Personalkarussell dreht sich Dresdner Bank ordnet Geschäfte neu

Die Dresdner Bank fasst das Geschäft mit großen Firmenkunden und die Investmentbank zusammen. Leiter der neuen Einheit Corporate & Investment Banking wird der frühere Investmentbanking-Chef der Münchener HVB, Stefan Jentzsch.
Bei der Dresdner Bank wird umgebaut

Bei der Dresdner Bank wird umgebaut

HB FRANKFURT. Der ehemalige Investmentbanking-Chef der HVB hatte bei den Münchenern überraschend gekündigt, nachdem Deutschlands zweitgrößte Bank von der italienischen Unicredito übernommen wurde. Der bisherige Chef von Dresdner Kleinwort Wasserstein (DrKW), Andrew Pisker, wird die Investmentbank im Zuge des Umbaus verlassen.

Mit der Bündelung der Aktivitäten in der Sparte Corporate & Investment Banking will die Dresdner Bank ihre Ertragskraft deutlich steigern: Bis 2008 soll die Rendite auf zwölf Prozent nach Steuern klettern. 2005 will die Bank - erstmals seit Jahren - zunächst ihre Kapitalkosten verdienen, was einer Rendite von knapp neun Prozent entsprechen würde.

Die Allianz hatte die Dresdner Bank 2001 für 24 Mrd. Euro gekauft, allerdings damit einen jahrelangen Verlustbringer erworben. Spekulationen über einen Verkauf oder Börsengang der Dresdner Kleinwort Wasserstein (DrKW) hielten sich hartnäckig. Im dritten Quartal 2005 hatte die DrKW einen Gewinneinbruch verkraften müssen. Höhere Bonus- und Steuerzahlungen hatten ihr zu schaffen gemacht. Fast alle anderen Investmentbanken hatten im selben Quartal wegen der florierenden Börsen hohe Gewinnzuwächse erzielt.

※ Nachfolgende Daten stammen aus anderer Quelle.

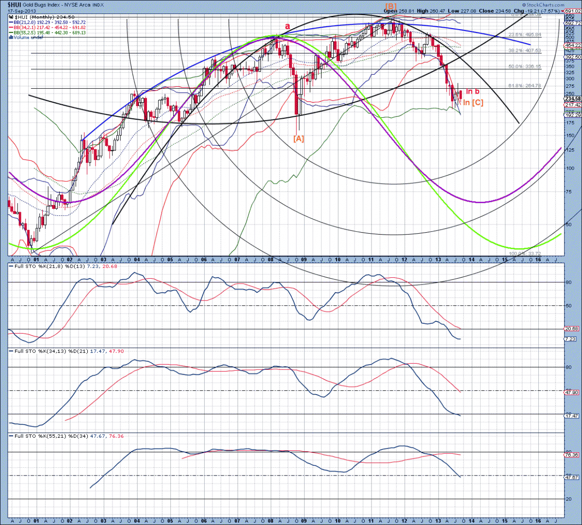
Task: Select the orange 'In [C]' annotation
Action: pyautogui.click(x=472, y=102)
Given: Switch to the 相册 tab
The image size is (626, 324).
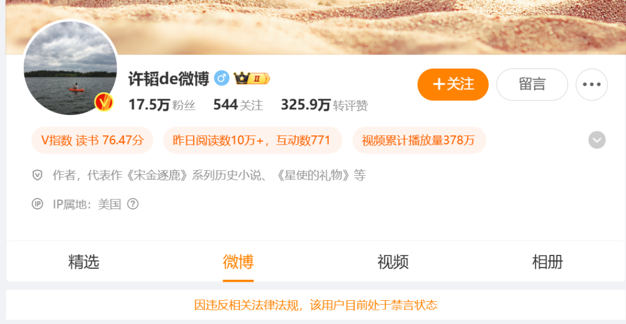Looking at the screenshot, I should 547,262.
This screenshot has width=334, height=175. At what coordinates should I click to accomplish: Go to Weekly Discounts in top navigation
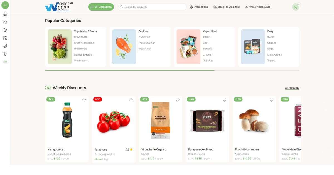pos(257,7)
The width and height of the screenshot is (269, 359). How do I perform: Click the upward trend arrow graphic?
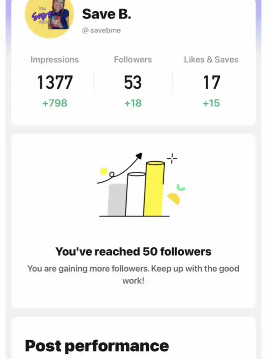tap(120, 168)
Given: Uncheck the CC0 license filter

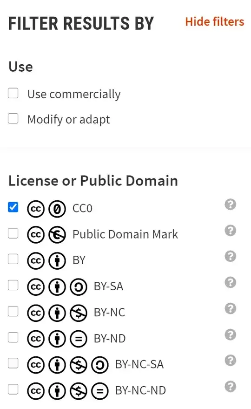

Dresdner-Bank-Chef Herbert Walter schloss nicht aus, dass es durch die Bündelung von Investmentbank und Firmenkundengeschäft einen Stellenabbau geben könnte. Eine Entscheidung gebe es aber noch nicht. Die bis 2008 geplanten Ergebnisverbesserungen will er vor allem durch steigende Erlöse erreichen, unter anderem sollen mittelgroßen Firmen mehr Kapitalmarktprodukte verkauft werden. Das Marktwachstum in dem Bereich liege bei fünf bis zehn Prozent pro Jahr, in dieser Größenordnung wolle auch die Dresdner Bank zulegen, erläuterte der Bankchef. Die Kosten sollen aber nicht steigen: „Ziel ist, die Kostenbasis von 2005 von etwa fünf Mrd. Euro bis 2008 stabil zu halten“, sagte Walter.

Zweites Standbein der Dresdner Bank neben der neuen Einheit sei das Geschäft mit privaten Kunden und kleineren Firmenkunden, hieß es. Vertrieb und Produktion für Privatkunden und kleinere Geschäftskunden würden im Bereich Private & Business Clients zusammengefasst.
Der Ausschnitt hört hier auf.